Jacques Cartier (1491–1557)
After de Verrazzano failed to locate a New World Passage to Asia, the undeterred King Francis sent fellow Frenchman Jacques Cartier to locate the non-existent route. Cartier made it further inland than many of his predecessors; he sailed into what is now the Gulf of St. Lawrence during his voyage (thereby ‘discovering’ Prince Edward Island), and established contact with Iriquois tribes as far west as the St. Lawrence River during the second trip. Cartier was much more imaginative than other explorers of his time; he returned to France and promised the king that ‘vast riches’ lay further west, as well as a massive river rumored to stretch 2,000 miles in length that most likely led to Asia. Of course, we now know this river (the Mississippi) actually flows to Louisiana, but hindsight is 20/20. Cartier did succeed in royally pissing off the Iriquois, and his testy relationship with the tribe set the precedent for settler-Native dealings for centuries to come.
Henry Hudson (1570?-1611?)
This famous Englishman was among the first Europeans to extensively explore the eastern coast of North America. He and his crew established trade with indigenous peoples of Nova Scotia, traveled up the then-unexplored river that now bears his name, and recorded sightings of large whale pods off the coast of Greenland that later proved instrumental to the whaling industry.

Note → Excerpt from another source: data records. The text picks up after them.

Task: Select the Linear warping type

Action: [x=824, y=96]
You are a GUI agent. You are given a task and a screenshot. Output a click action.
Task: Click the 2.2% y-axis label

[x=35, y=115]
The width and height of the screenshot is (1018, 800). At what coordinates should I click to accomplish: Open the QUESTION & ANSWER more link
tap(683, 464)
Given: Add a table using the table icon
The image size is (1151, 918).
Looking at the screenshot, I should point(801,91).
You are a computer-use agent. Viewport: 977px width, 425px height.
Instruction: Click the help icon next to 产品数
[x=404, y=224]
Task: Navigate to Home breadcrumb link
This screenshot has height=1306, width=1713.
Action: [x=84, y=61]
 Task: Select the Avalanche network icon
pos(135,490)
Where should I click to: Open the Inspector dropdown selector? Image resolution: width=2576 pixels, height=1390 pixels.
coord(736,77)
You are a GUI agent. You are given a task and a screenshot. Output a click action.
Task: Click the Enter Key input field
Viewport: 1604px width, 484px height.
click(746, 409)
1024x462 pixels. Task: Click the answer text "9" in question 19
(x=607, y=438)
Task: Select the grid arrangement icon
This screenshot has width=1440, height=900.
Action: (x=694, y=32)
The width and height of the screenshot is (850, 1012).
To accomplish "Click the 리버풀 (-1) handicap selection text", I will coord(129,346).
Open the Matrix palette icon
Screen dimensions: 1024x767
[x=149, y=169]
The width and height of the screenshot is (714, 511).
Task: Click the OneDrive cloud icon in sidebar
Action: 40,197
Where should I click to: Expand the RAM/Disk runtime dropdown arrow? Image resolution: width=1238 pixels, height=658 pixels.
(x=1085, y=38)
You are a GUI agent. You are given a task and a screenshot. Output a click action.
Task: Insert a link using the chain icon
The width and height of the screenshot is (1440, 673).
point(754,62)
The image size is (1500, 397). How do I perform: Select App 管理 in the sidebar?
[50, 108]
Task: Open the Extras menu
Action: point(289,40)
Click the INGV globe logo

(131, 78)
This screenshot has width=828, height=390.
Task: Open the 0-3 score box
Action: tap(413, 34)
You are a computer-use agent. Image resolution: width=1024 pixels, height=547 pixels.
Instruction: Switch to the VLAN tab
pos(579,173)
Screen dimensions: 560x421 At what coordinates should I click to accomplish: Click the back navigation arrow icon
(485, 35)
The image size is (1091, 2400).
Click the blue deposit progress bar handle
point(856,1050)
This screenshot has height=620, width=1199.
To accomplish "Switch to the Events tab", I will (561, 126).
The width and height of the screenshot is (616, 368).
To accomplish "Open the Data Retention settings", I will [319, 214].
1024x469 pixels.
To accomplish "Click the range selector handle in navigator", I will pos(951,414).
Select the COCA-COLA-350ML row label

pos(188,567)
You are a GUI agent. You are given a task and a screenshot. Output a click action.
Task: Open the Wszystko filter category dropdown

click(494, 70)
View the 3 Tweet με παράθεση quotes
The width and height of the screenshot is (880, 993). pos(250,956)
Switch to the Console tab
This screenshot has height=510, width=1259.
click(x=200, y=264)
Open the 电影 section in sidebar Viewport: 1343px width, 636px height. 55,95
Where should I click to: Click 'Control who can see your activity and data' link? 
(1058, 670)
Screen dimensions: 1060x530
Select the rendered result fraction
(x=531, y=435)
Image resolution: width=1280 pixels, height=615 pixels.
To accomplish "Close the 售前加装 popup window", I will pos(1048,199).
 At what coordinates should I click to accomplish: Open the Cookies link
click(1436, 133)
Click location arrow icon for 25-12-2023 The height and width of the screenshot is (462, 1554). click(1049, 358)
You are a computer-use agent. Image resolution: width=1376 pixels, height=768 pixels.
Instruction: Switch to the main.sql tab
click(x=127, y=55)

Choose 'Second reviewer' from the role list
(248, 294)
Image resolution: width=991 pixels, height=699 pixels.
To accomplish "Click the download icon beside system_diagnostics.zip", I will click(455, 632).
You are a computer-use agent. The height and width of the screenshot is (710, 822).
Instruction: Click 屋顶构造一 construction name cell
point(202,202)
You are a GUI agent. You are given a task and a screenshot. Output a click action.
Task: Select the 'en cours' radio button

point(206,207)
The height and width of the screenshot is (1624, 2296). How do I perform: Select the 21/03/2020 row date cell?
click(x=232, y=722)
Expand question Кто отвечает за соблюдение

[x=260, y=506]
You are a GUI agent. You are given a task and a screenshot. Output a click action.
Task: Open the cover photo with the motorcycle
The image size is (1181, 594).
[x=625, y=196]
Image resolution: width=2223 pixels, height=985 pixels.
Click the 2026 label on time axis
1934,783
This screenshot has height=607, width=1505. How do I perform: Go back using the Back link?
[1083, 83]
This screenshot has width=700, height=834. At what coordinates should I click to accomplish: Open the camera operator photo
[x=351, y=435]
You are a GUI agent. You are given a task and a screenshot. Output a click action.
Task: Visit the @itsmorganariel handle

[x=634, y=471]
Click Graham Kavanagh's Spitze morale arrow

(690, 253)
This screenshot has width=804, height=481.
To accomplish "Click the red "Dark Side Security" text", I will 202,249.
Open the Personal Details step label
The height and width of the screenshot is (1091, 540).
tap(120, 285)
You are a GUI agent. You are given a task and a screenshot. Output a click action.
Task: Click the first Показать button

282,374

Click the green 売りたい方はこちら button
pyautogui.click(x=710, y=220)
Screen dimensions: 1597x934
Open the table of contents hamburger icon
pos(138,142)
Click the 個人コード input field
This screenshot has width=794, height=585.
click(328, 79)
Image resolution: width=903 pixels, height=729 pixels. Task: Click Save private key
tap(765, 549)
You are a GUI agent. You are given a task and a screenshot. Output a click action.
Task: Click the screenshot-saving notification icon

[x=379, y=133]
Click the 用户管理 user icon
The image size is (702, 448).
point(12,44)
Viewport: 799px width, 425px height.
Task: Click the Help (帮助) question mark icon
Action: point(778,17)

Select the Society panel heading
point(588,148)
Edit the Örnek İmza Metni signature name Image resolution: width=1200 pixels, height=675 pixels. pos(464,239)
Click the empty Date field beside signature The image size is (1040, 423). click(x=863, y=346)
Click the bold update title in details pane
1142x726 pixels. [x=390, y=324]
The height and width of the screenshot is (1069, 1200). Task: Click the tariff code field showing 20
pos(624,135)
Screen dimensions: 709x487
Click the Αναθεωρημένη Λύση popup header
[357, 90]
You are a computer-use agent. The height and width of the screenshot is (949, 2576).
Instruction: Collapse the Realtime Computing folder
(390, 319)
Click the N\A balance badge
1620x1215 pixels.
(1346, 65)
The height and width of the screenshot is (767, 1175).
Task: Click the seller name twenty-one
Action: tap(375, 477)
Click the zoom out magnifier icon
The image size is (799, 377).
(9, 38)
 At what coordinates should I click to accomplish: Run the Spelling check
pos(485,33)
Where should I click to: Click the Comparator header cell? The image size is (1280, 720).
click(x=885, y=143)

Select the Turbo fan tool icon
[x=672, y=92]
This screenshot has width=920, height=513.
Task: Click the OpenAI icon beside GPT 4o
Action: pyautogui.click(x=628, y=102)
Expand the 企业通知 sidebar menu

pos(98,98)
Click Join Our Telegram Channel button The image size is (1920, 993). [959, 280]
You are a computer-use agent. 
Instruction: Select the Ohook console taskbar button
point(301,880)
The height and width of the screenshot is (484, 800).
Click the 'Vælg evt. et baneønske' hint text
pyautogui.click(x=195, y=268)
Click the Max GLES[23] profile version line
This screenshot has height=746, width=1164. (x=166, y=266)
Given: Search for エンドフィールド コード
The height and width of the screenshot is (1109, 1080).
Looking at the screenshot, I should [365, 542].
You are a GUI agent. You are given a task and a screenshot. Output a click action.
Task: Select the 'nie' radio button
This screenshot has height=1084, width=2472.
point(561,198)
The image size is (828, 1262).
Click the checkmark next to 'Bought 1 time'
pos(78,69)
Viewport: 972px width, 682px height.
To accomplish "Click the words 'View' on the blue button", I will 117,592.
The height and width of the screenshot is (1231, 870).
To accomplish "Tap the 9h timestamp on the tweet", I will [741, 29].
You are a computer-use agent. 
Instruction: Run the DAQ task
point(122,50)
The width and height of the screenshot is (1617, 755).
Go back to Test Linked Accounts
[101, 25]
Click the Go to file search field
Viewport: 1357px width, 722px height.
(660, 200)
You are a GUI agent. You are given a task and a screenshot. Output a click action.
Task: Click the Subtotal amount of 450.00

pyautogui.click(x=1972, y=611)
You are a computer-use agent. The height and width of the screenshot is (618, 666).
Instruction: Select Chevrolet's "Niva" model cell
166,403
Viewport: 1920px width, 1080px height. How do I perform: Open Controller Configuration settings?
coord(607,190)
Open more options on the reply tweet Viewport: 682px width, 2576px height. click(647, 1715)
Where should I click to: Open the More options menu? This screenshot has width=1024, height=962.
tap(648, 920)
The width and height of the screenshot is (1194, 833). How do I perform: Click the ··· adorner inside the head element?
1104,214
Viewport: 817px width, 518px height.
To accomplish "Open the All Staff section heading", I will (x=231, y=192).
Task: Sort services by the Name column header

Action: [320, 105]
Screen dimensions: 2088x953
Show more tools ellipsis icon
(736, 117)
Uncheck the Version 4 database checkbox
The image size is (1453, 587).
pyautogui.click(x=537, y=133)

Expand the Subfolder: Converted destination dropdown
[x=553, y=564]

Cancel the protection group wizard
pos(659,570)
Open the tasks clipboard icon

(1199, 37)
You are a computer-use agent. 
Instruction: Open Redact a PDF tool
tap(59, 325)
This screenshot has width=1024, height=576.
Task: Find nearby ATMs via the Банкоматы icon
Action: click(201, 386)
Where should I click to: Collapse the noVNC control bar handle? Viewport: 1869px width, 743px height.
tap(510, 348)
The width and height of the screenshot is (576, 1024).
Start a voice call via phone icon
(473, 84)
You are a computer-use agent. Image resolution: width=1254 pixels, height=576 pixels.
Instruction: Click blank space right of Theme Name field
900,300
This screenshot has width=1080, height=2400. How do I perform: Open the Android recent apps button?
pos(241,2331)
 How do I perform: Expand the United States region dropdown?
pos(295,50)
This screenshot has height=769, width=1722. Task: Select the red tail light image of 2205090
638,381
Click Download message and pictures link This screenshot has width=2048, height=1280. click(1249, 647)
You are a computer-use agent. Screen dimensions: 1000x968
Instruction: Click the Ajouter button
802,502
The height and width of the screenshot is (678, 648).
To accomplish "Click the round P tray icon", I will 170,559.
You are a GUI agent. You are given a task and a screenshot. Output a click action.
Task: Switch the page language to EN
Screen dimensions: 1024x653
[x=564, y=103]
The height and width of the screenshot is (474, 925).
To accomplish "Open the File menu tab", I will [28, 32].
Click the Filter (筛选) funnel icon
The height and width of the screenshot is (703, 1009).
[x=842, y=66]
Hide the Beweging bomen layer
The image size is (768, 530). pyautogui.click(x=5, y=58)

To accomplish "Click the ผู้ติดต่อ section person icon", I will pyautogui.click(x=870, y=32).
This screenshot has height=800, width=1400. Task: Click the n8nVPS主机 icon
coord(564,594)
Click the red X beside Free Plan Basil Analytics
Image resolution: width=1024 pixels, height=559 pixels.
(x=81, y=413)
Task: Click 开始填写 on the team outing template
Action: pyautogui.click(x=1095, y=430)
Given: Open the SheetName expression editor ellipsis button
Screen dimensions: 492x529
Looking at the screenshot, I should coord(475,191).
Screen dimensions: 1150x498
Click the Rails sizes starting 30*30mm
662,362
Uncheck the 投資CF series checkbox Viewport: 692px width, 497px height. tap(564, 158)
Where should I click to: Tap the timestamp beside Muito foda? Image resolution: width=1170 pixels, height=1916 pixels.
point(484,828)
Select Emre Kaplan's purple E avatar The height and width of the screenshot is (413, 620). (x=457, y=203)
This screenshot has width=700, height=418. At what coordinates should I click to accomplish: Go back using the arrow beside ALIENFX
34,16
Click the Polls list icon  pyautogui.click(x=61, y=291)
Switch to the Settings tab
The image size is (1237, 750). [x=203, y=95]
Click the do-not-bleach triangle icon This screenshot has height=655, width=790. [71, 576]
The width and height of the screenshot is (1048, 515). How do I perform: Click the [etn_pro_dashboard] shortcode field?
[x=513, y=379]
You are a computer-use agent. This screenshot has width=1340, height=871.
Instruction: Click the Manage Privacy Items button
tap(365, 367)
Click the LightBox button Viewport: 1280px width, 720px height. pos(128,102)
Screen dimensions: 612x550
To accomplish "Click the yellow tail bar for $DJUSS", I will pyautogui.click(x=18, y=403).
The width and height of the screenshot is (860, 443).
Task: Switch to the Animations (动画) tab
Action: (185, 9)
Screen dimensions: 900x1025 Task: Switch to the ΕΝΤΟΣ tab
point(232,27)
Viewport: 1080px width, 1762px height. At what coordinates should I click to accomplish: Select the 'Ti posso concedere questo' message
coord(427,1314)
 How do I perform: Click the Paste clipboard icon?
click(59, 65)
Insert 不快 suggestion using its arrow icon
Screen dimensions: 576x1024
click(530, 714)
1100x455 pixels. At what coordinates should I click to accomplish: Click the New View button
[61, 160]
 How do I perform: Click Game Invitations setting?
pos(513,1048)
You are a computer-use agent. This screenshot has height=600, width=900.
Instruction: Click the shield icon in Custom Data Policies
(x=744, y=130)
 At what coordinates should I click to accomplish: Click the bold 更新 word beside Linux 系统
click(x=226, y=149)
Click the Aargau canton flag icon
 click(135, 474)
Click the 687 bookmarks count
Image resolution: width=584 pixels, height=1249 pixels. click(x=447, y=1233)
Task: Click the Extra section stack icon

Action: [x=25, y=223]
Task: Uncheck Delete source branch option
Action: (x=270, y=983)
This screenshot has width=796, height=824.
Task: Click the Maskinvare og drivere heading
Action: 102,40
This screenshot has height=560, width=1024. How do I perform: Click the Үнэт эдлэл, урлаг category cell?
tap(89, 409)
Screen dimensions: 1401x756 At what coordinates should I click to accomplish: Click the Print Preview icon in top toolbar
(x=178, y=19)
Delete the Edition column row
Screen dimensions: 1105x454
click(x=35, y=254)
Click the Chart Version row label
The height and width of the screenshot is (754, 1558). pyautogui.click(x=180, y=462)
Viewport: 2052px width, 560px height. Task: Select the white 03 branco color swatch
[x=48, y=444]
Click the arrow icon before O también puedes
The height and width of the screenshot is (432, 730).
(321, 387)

However, Hudson’s three voyages were still a disappointment; his ultimate goal was to locate a ‘Northeast Passage’ that directly connected European trading vessels to the Asian mainland, which he was unable to find for one simple reason: it didn’t exist. The Arctic Ocean proved impassable due to large blocks of ice and the Panama Canal was a few centuries away. As for Hudson, his crew had quite enough of this ‘Northeast Passage’ rubbish after the third go-round and staged a mutiny; the explorer paddled off in a rowboat with his son and seven other crewmen, and they were never seen again.
William Clark (1770–1838) and
Meriwether Lewis (1774–1809)
The Lewis and Clark expedition to the Pacific was mostly successful, but the explorers did manage to get lost near the Missouri River. Their routes were largely based on the accounts of fur traders, but certain stretches relied on anecdotal information from local Native guides. Naturally, some of their directions were better than others. After heading east from Mandan settlements, Lewis and Clark reached a previously unmentioned fork in the river, and the dilemma of deciding which fork was actually the Missouri proved time-consuming. After a week of scouting reports and probably a good deal of campfire bickering, the explorers chose the southern fork—which, as it turned out, was the correct assessment.